The problem
Look through the entries for the string "Given", and copy each line that holds it.

Data entries

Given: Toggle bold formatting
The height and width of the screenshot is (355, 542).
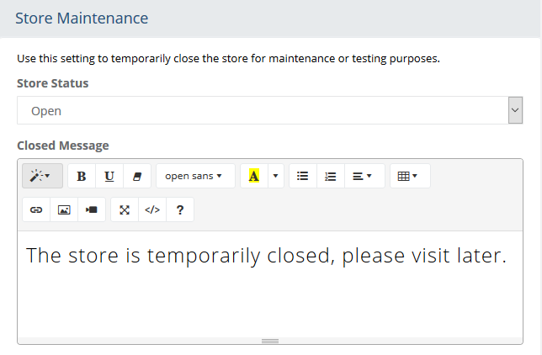Looking at the screenshot, I should [82, 176].
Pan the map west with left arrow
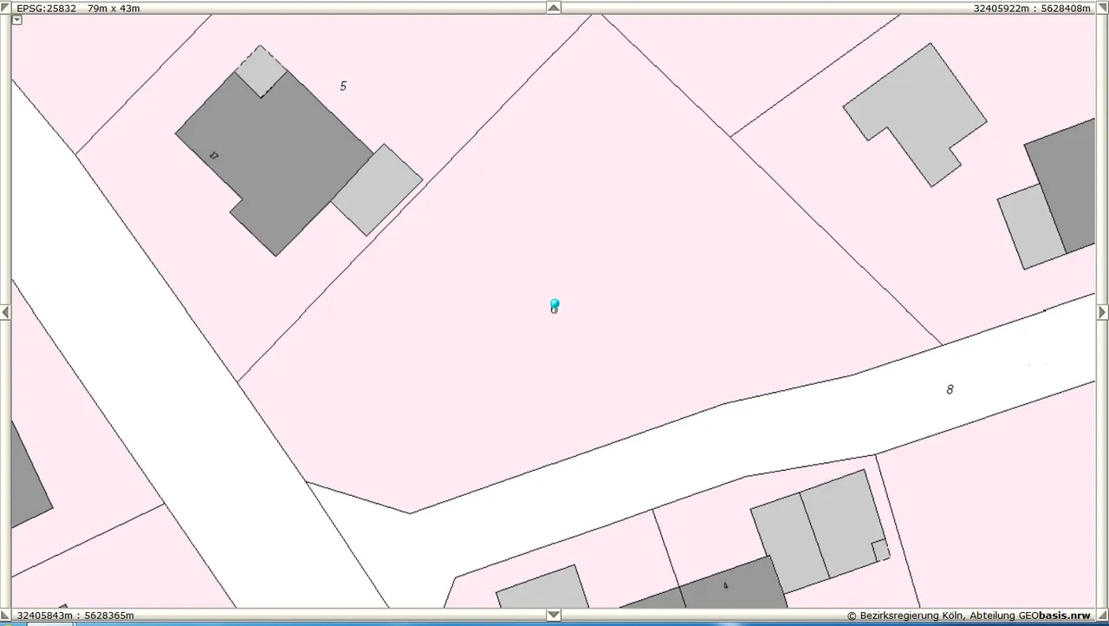Viewport: 1109px width, 626px height. tap(5, 312)
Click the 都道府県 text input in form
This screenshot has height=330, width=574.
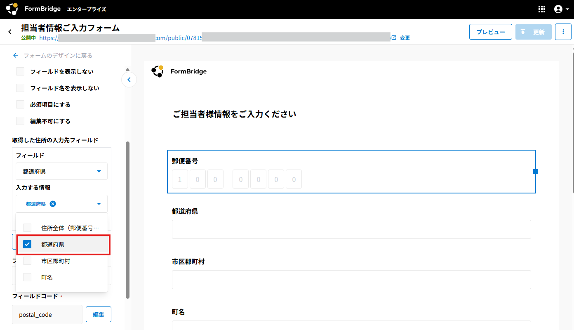point(351,229)
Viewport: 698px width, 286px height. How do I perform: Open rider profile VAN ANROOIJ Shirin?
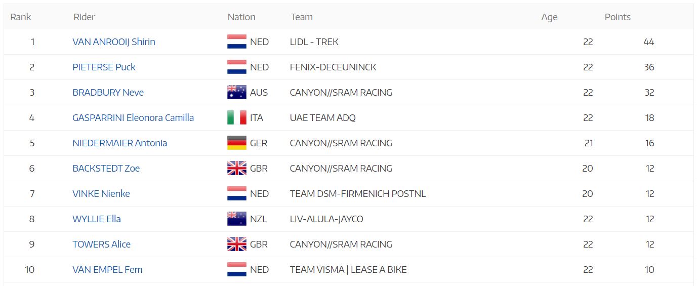point(114,42)
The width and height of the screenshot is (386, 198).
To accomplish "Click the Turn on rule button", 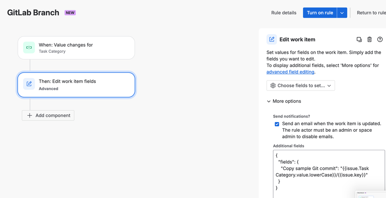I will 320,13.

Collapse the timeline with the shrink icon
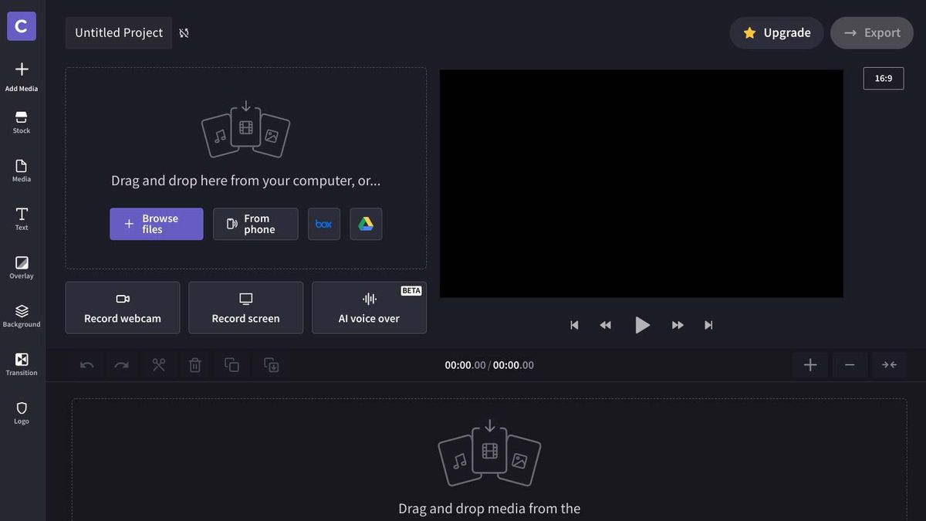click(889, 364)
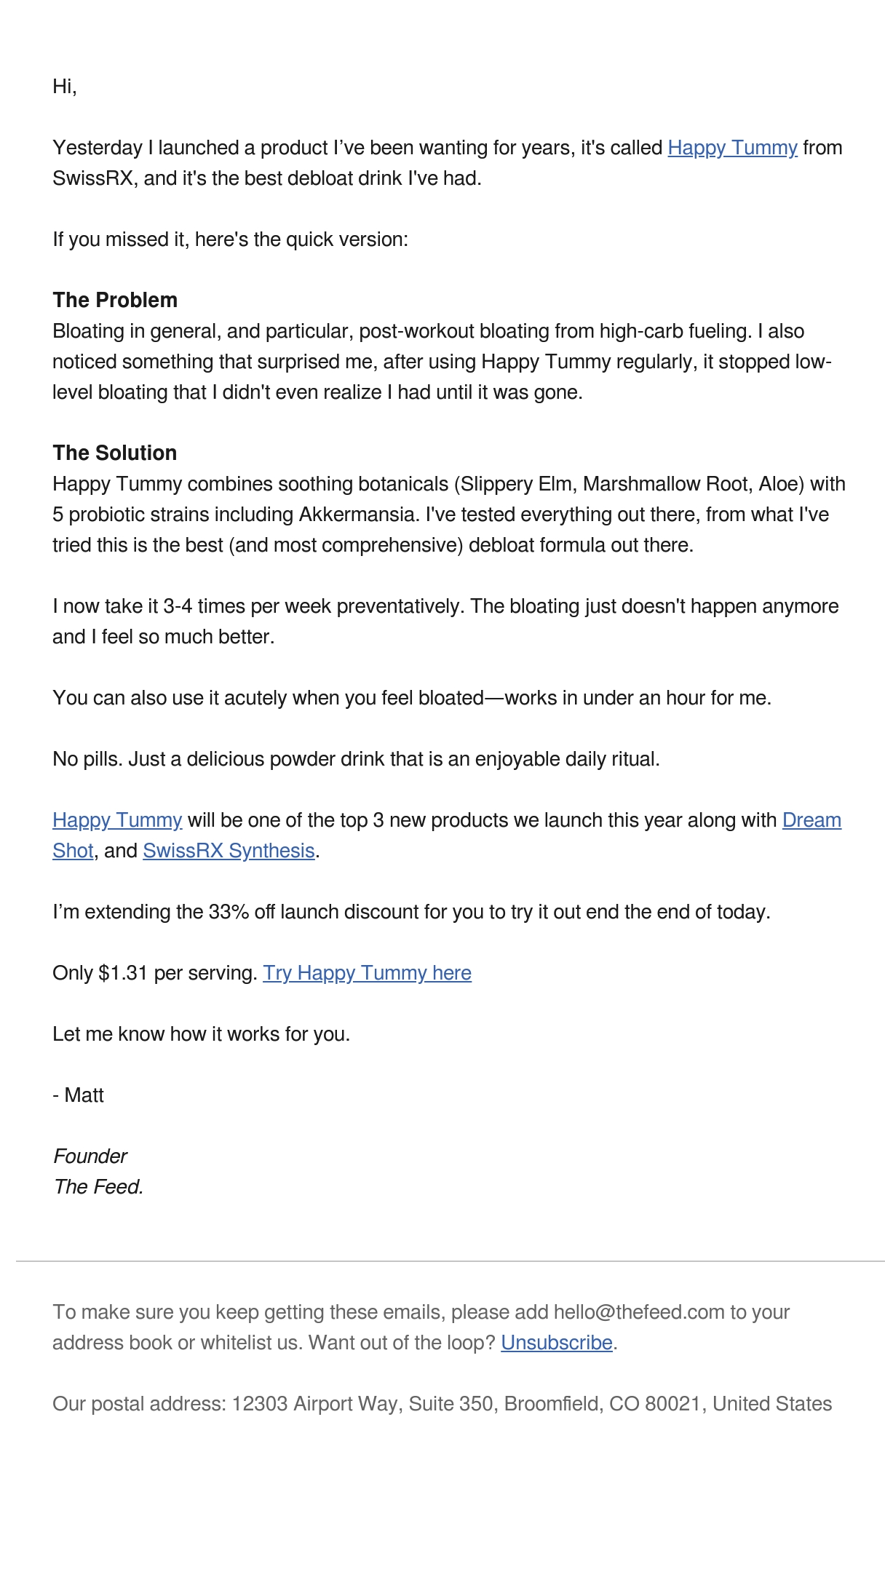Click the italic 'The Feed.' company name
Image resolution: width=885 pixels, height=1572 pixels.
click(98, 1187)
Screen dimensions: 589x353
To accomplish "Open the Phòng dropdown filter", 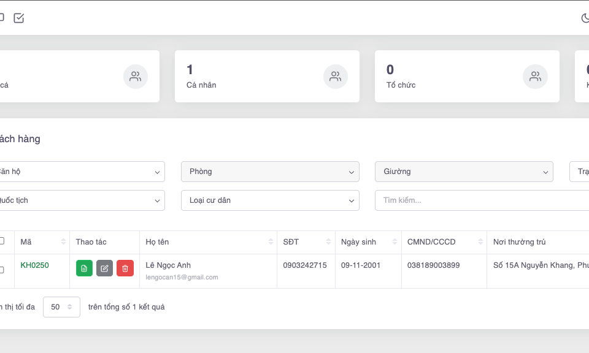I will coord(270,172).
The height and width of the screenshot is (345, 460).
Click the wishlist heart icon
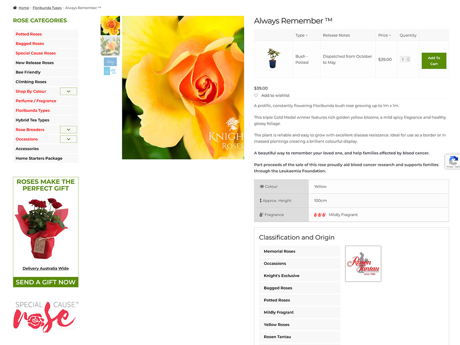tap(256, 95)
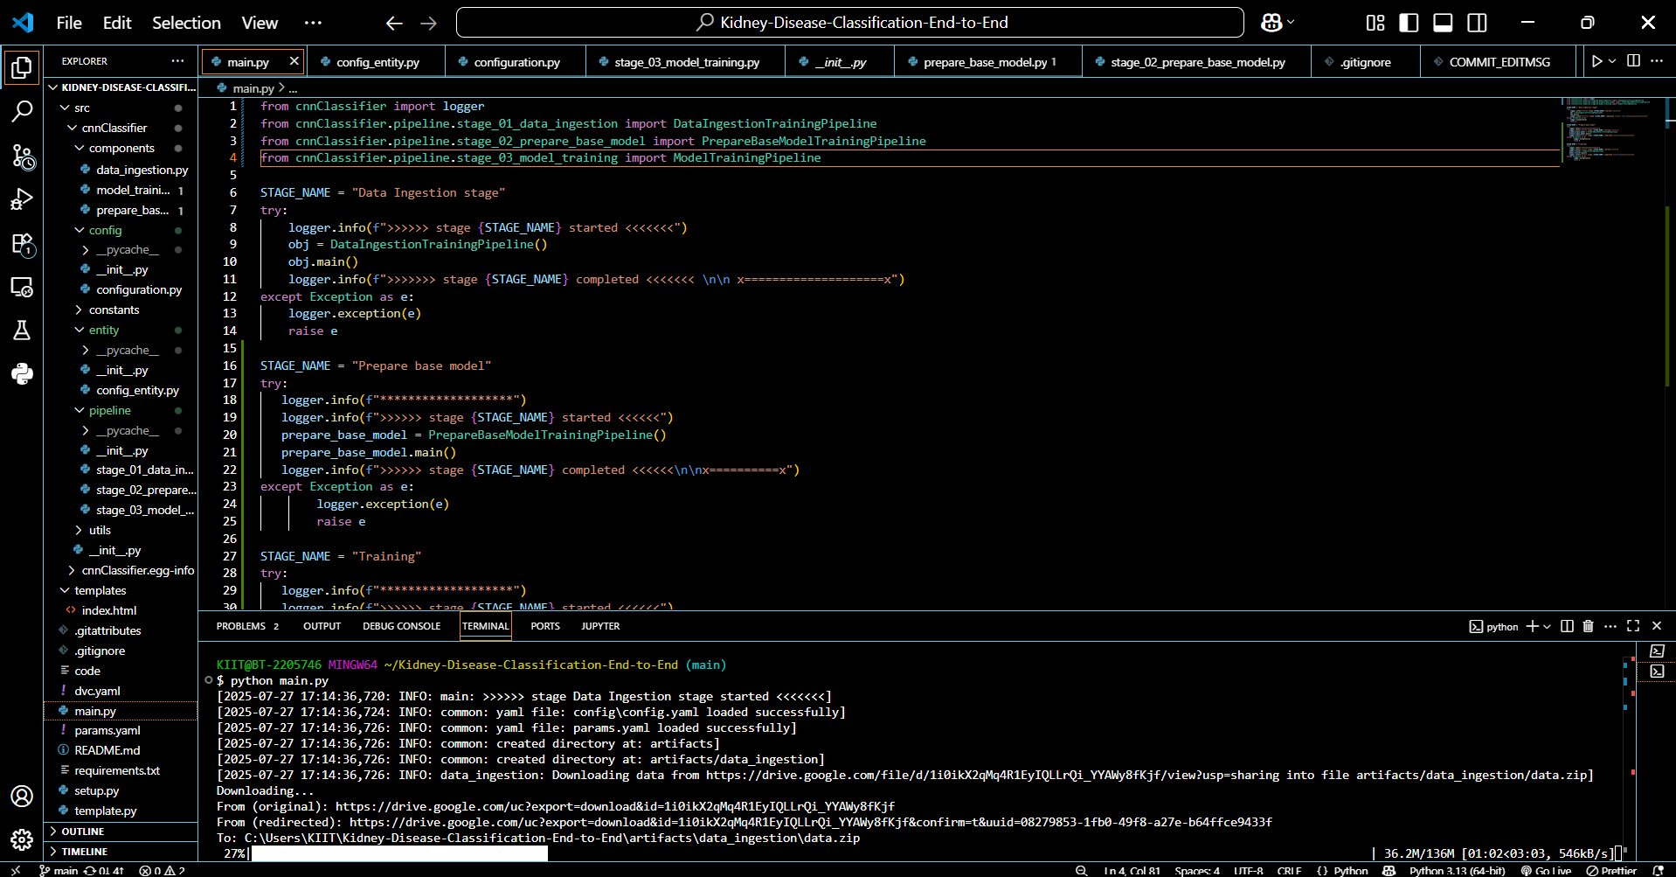Open the Source Control view
1676x877 pixels.
point(22,157)
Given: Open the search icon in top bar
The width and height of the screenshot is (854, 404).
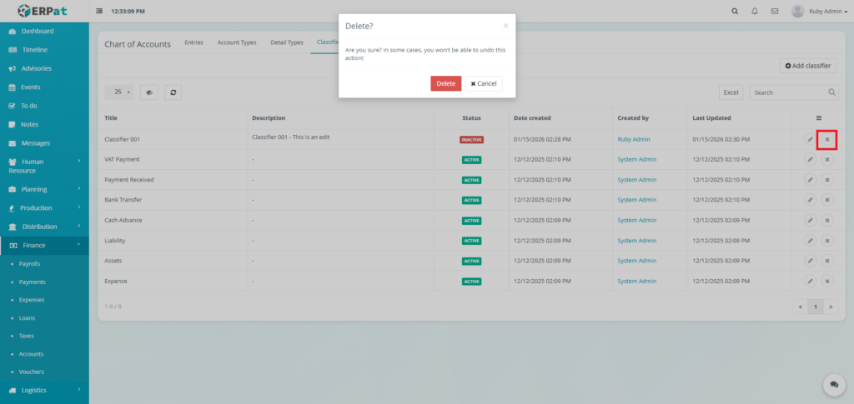Looking at the screenshot, I should click(x=734, y=12).
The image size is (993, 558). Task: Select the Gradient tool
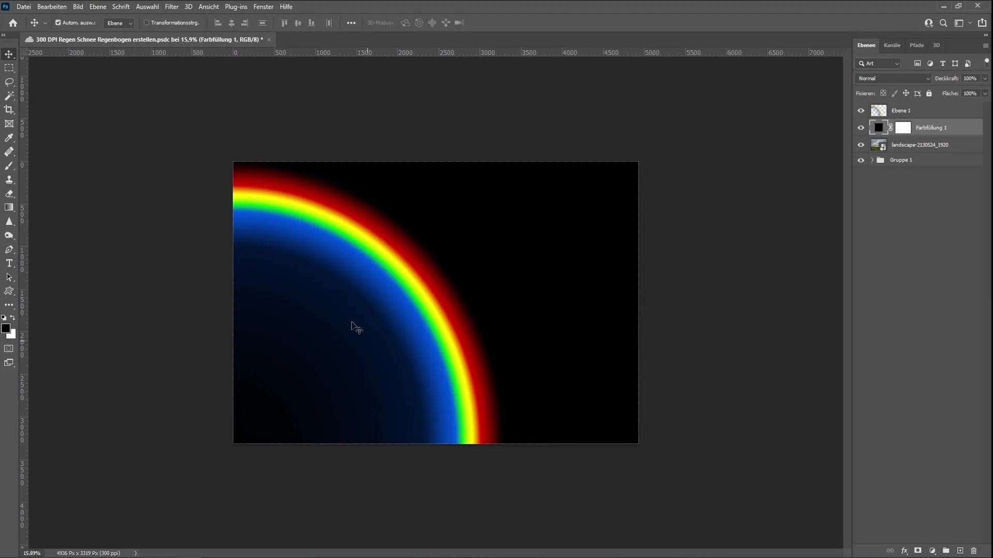tap(9, 208)
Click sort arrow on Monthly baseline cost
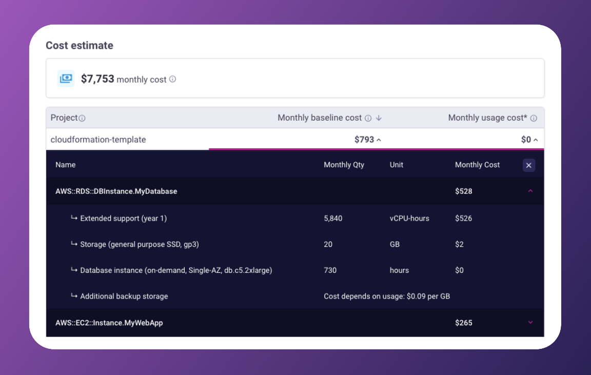Screen dimensions: 591x375 tap(379, 118)
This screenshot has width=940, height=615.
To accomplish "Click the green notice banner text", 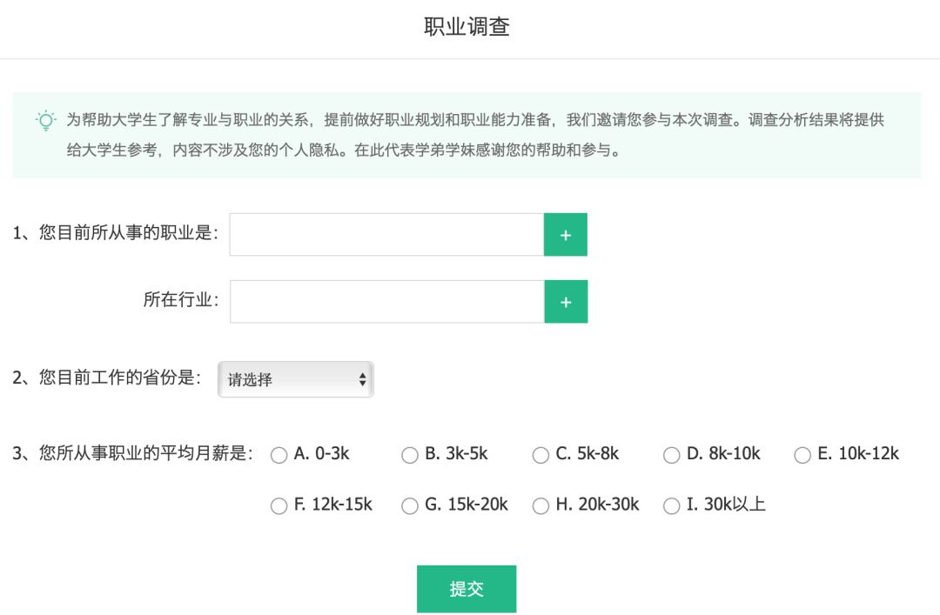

Answer to this exercise
Given: Toggle bold formatting
Given: Open the search icon in top bar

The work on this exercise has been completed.